** Data listing follows **
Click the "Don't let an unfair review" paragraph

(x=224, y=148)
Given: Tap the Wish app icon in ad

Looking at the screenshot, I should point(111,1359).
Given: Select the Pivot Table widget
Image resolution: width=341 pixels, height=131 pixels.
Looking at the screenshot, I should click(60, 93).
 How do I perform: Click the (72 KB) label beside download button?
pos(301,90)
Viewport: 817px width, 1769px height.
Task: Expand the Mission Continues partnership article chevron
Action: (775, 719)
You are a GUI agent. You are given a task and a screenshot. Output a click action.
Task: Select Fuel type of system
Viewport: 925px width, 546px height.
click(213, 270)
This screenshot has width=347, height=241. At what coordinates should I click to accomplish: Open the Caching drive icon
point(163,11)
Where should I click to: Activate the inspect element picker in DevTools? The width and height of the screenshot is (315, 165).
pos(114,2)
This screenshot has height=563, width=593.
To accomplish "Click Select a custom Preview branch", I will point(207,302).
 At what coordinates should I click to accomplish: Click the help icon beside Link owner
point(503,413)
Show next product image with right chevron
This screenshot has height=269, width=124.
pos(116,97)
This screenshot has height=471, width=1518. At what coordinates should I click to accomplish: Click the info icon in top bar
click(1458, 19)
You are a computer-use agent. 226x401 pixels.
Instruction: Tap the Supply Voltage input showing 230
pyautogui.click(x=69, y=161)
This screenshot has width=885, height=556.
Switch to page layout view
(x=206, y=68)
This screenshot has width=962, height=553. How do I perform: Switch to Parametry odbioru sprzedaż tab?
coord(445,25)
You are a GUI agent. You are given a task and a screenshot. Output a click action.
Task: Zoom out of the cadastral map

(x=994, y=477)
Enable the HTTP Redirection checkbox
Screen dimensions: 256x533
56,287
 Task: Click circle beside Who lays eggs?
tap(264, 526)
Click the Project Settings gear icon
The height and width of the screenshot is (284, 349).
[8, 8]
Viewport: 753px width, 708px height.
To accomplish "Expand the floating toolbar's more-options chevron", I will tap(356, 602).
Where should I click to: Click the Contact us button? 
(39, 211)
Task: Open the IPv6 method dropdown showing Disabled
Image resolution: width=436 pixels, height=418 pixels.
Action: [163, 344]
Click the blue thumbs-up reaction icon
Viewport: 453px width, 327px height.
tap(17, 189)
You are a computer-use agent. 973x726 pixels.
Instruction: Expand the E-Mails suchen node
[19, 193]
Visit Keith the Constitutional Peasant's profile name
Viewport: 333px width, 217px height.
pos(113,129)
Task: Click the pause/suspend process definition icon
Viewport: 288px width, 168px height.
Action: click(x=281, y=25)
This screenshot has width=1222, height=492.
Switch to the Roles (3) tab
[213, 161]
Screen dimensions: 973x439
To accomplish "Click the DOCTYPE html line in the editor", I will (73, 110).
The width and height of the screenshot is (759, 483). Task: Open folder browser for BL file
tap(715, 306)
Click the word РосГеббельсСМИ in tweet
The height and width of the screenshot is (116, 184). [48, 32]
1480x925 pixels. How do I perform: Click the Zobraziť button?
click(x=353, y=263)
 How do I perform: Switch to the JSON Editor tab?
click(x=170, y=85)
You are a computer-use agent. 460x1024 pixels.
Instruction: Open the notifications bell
** End of Data listing **
* _Problem details_
The lines to output run from the one containing "Switch to the Roles (3) tab" to the last line of the entries; give them back exactly.

* _Result of this exercise_
Switch to the Roles (3) tab
[213, 161]
Screen dimensions: 973x439
To accomplish "Click the DOCTYPE html line in the editor", I will (73, 110).
The width and height of the screenshot is (759, 483). Task: Open folder browser for BL file
tap(715, 306)
Click the word РосГеббельсСМИ in tweet
The height and width of the screenshot is (116, 184). [48, 32]
1480x925 pixels. How do I perform: Click the Zobraziť button?
click(x=353, y=263)
 How do I perform: Switch to the JSON Editor tab?
click(x=170, y=85)
You are a computer-use agent. 460x1024 pixels.
Instruction: Open the notifications bell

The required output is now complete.